(Reuters) – A U.S.-based private equity firm has invested alongside a Russian state fund in Moscow’s MICEX-RTS bourse, gaining access to the stock exchange ahead of an expected IPO, the parties announced on Friday.
It is a rare investment by U.S. private equity into Russia, typically avoided due to concern about the country’s reputation for corruption and red tape.
The state-backed $10 billion Russian Direct Investment Fund (RDIF) was created last year in order to alleviate those concerns by allowing foreign investors to commit capital alongside the government.
Under Friday’s deal, New York-based Cartesian Capital Group is taking a stake of 2.5 percent in MICEX-RTS while the RDIF is increasing its stake from 1.25 percent to 2.7 percent. Cartesian, founded in 2006 by the senior management team of AIG Capital Partners, specialises in investing in emerging markets.
Peter Yu, managing partner at Cartesian, said MICEX-RTS was well positioned to benefit from the priorities of both the Russian government and the Russian economic elite in building strong capital markets in Russia.
“I believe some of the political risk that has previously troubled investors in Russia is less relevant here,” he said, noting that MICEX-RTS’ success is closely tied to Moscow’s ambitions to become an international financial centre.
Terms of the deal were not disclosed but a source familiar with the situation said the total investment was over $100 million. UniCredit Bank is selling part of its stake, reducing it from 9.6 percent to 6.2 percent.

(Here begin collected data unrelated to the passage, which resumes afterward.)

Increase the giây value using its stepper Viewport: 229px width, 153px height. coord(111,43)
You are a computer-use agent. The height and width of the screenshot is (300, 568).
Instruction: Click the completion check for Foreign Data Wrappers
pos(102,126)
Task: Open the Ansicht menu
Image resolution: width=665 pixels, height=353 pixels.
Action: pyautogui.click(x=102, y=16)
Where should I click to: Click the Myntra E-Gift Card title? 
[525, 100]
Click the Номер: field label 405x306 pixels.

“It is our first transaction with a U.S. private equity firm and we’re looking forward to building investments with people from different geographies,” said RDIF Chief Executive Kirill Dmitriev in a telephone interview.
It is also the second investment the RDIF has made into the MICEX-RTS exchange. In January the RDIF invested with the European Bank for Reconstruction and Development in MICEX-RTS, buying a total stake of 7.54 percent.
MICEX-RTS was valued at $4.5 billion in December last year when the two Russian exchanges combined, with a view to floating in 2013. The source familiar with the situation said that Friday’s deal was done at a small discount to the merger price.
“We want to make sure that the MICEX-RTS has value-added investors – and Cartesian has good experience in financial services,” said Dmitriev. “It’s all an effort to build a good shareholder base prior to an IPO.”
Other investors in the MICEX-RTS are the Central Bank of Russia with 24.33 percent, which is planning to sell shares in the IPO, Sberbank, Russian state development bank Vnesheconombank and Gazprombank.
Dmitriev said that the pipeline of other deals for the RDIF is “looking strong” and estimated the fund will do another five or six transactions by the end of the year.
“We think Russia is looking quite attractive in comparison with many other markets and the growth prospects here are significant,” Dmitriev said.
Russia’s RDIF fund is being capitalised with $2 billion a year in state cash over the next five years. It invests on a risk-sharing basis in projects as long as its foreign partners at least match it, dollar for dollar.
It is the third deal by the RDIF, with the other two being the January investment into the MICEX-RTS and buying a stake in power generator Enel OGK-5.